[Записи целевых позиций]
────────────────

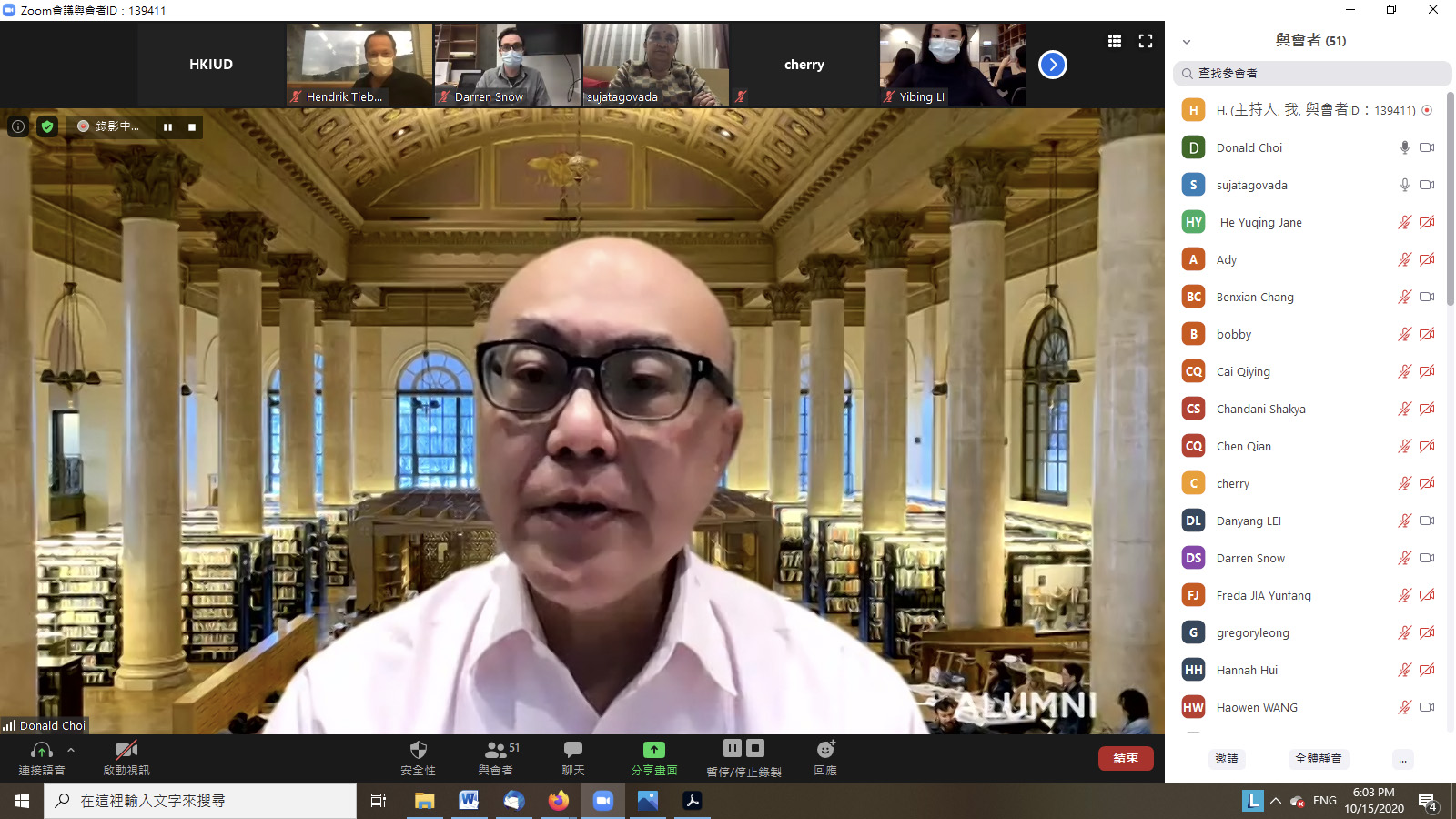Click the Mute All button
This screenshot has height=819, width=1456.
click(x=1318, y=759)
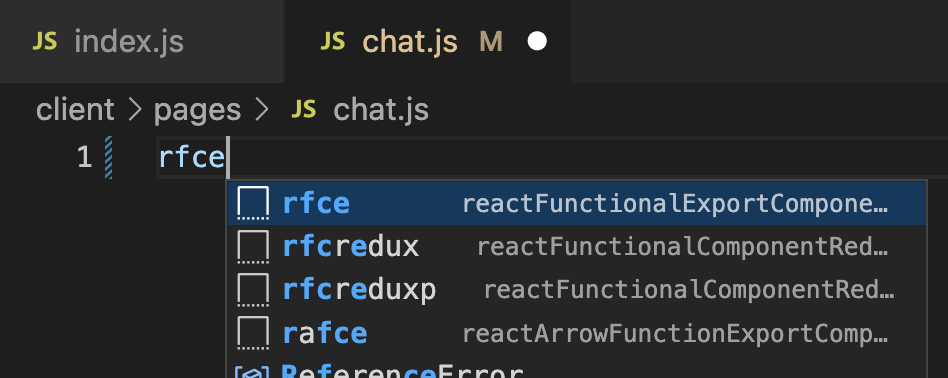The image size is (948, 378).
Task: Click the snippet icon beside rfce suggestion
Action: [253, 203]
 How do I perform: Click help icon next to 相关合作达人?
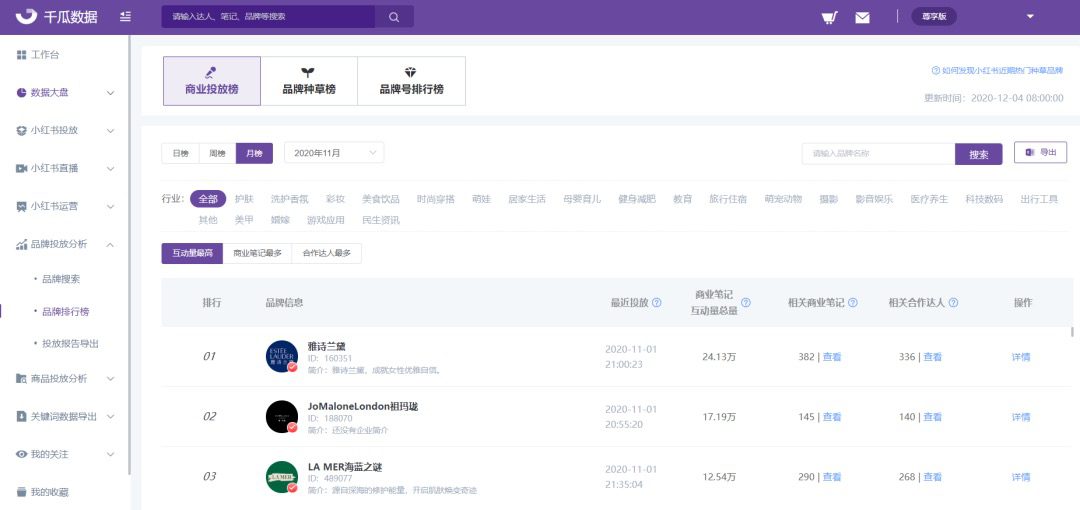click(953, 302)
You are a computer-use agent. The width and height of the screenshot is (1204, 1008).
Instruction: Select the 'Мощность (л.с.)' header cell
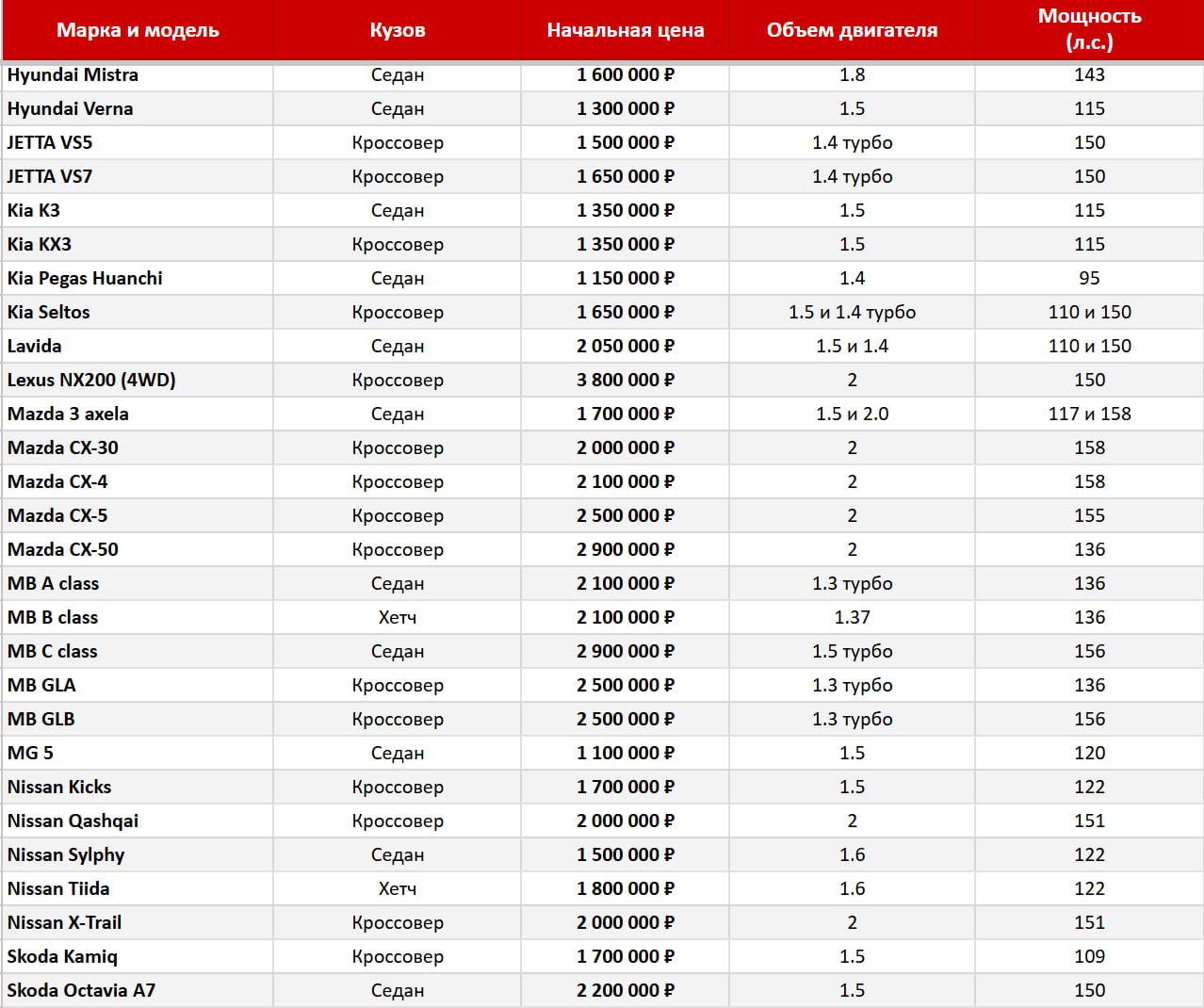(1089, 29)
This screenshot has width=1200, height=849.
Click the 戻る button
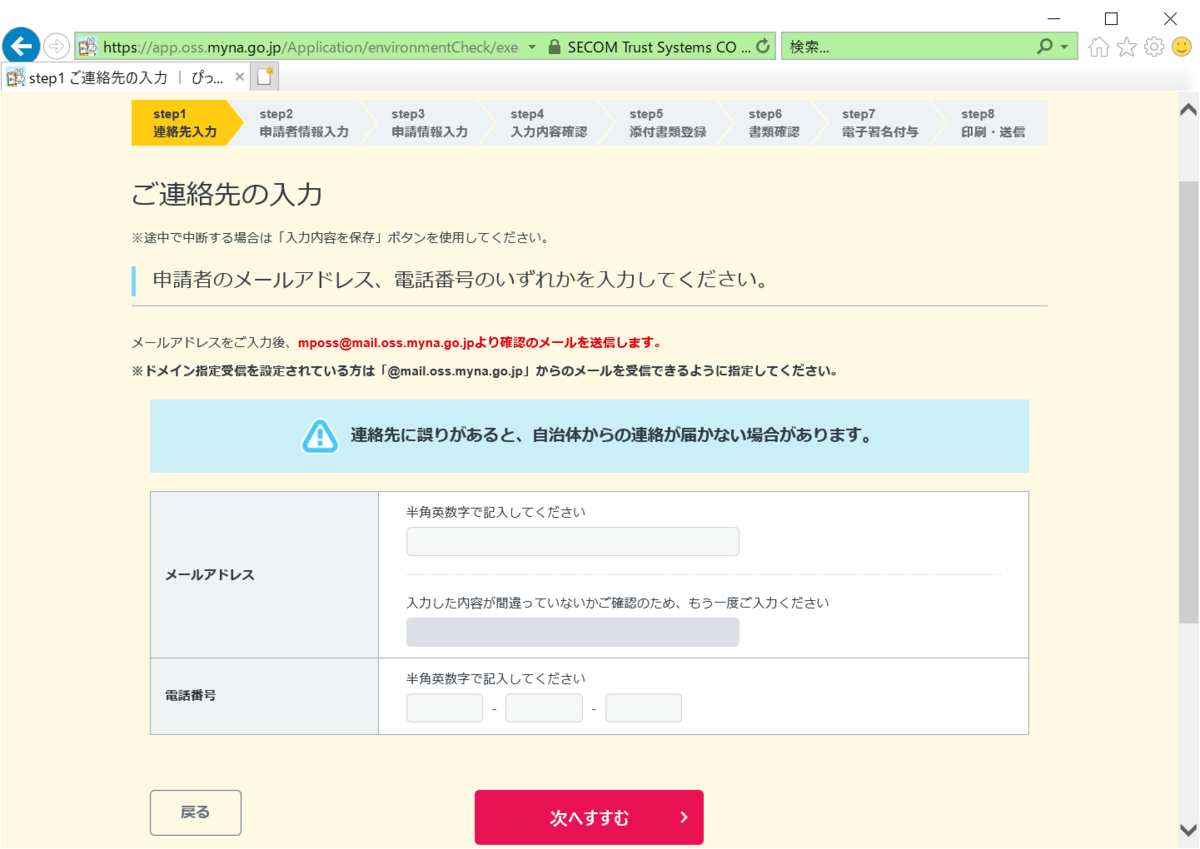click(x=196, y=812)
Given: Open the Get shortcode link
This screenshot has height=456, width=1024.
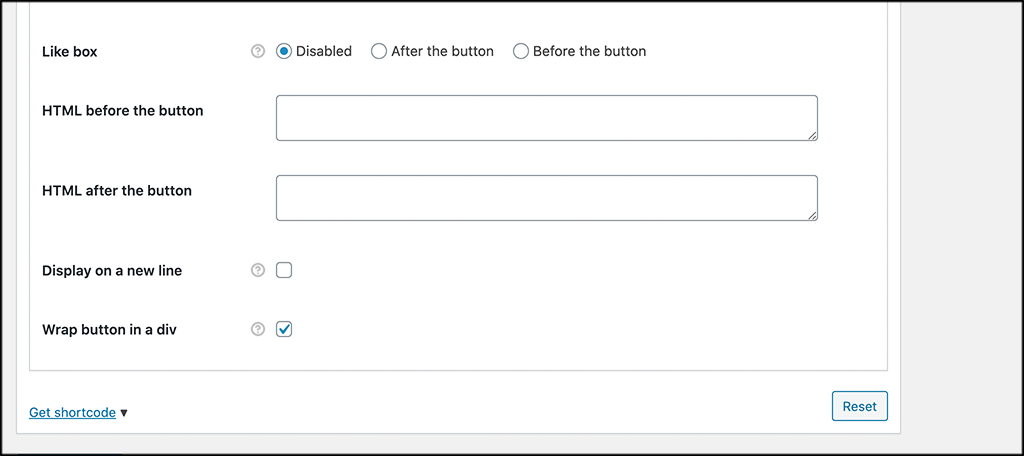Looking at the screenshot, I should point(72,412).
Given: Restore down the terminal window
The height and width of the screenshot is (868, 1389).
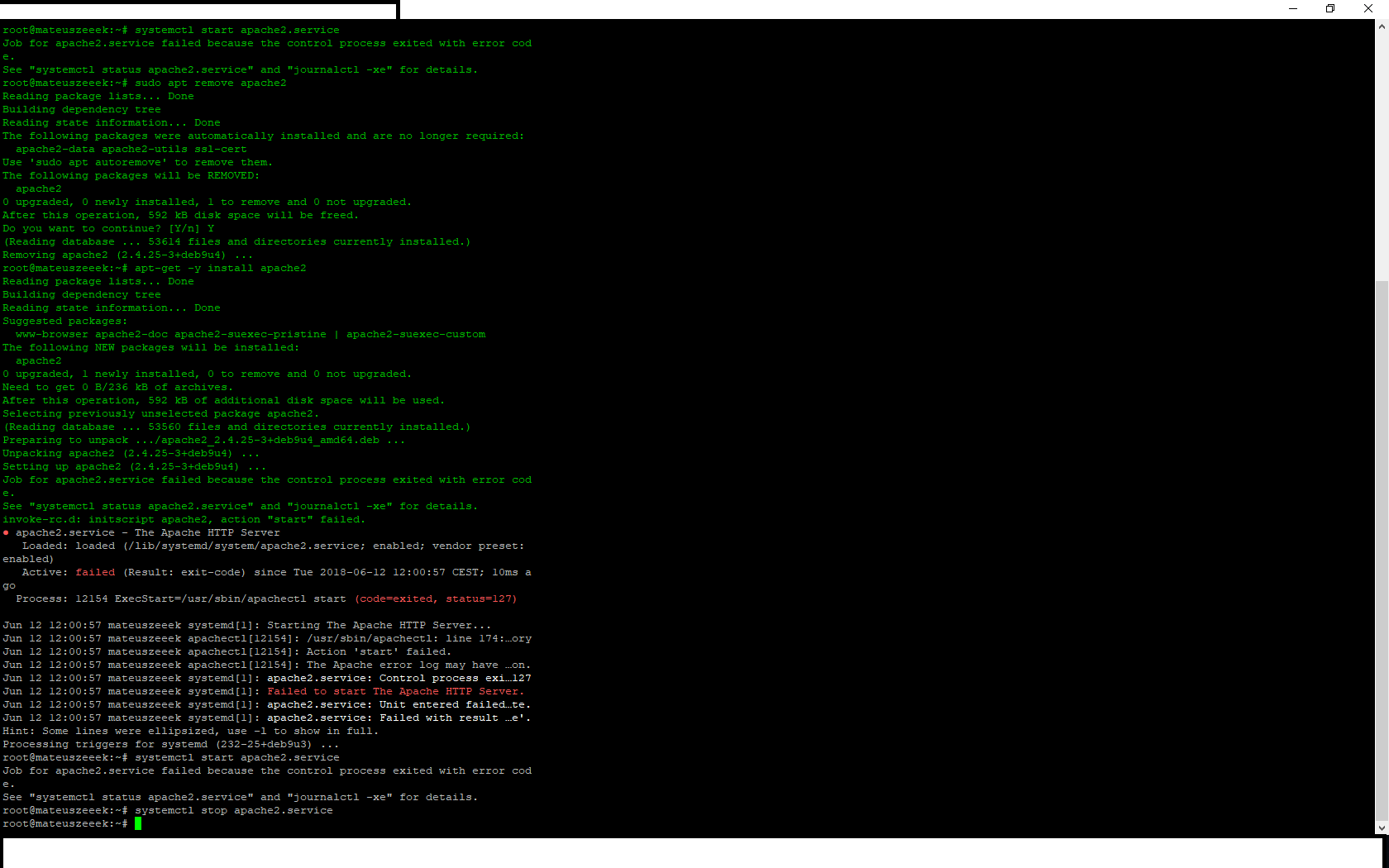Looking at the screenshot, I should click(x=1330, y=9).
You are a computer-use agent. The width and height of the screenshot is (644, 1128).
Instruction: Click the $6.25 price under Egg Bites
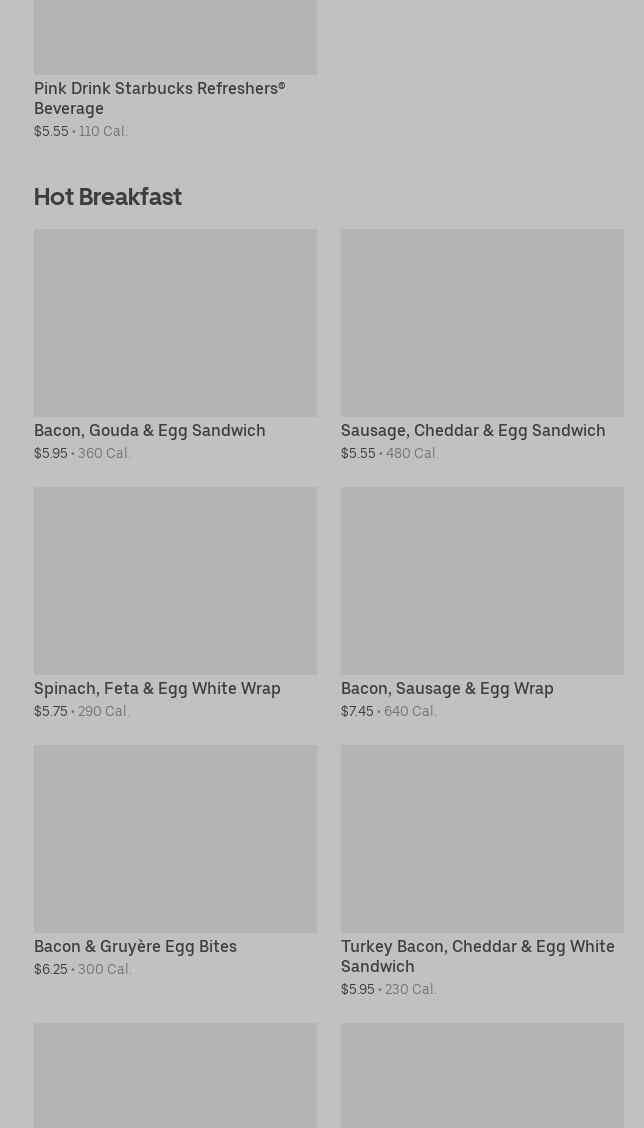point(50,969)
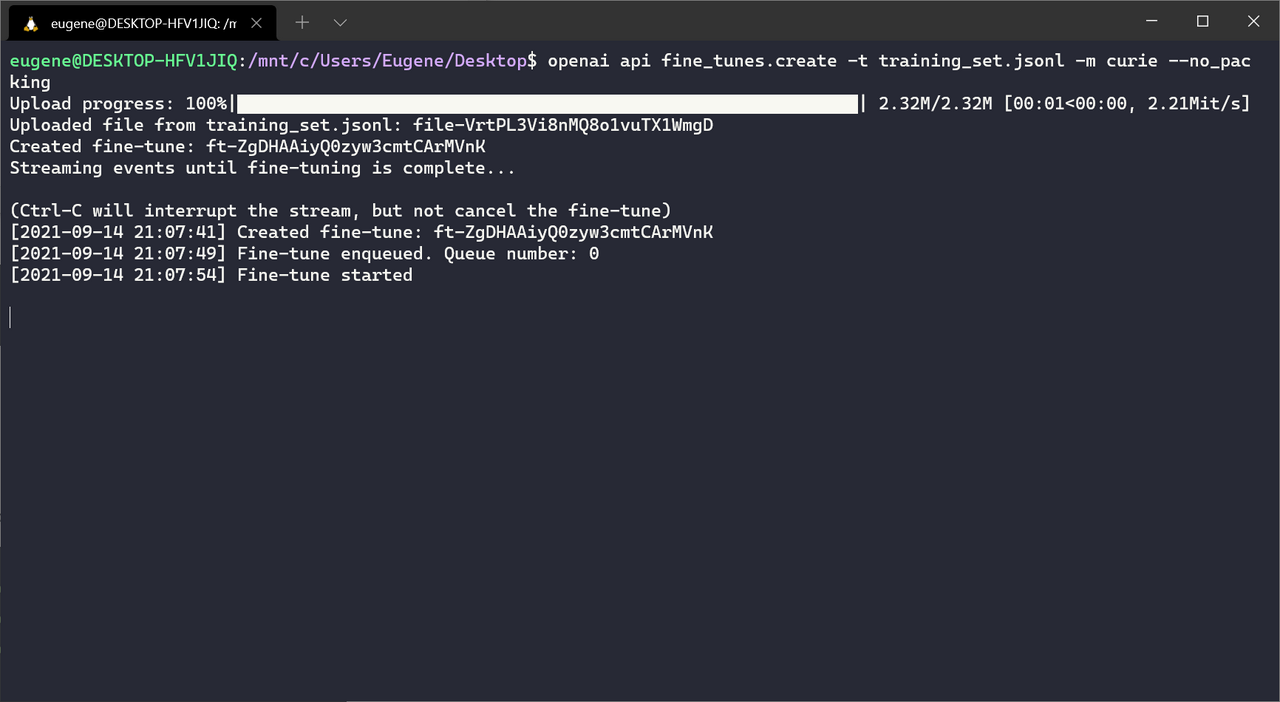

────────────────

= Задача для решения =
Приведите заново все записи выше без единого изменения. Изображения в ответ не включайте.

= Ответ на задание =
Click the Mute All button
This screenshot has height=819, width=1456.
click(x=1318, y=759)
The image size is (948, 378).
Task: Click the snippet icon beside rfce suggestion
Action: [253, 203]
 How do I perform: Click help icon next to 相关合作达人?
click(953, 302)
You are a computer-use agent. The width and height of the screenshot is (1204, 1008).
Instruction: Select the 'Мощность (л.с.)' header cell
(1089, 29)
This screenshot has width=1200, height=849.
Click the 戻る button
click(x=196, y=812)
Given: Open the Get shortcode link
This screenshot has height=456, width=1024.
Looking at the screenshot, I should point(72,412).
Given: Restore down the terminal window
The height and width of the screenshot is (868, 1389).
Looking at the screenshot, I should click(x=1330, y=9).
You are a computer-use agent. The width and height of the screenshot is (644, 1128).
Instruction: Click the $6.25 price under Egg Bites
point(50,969)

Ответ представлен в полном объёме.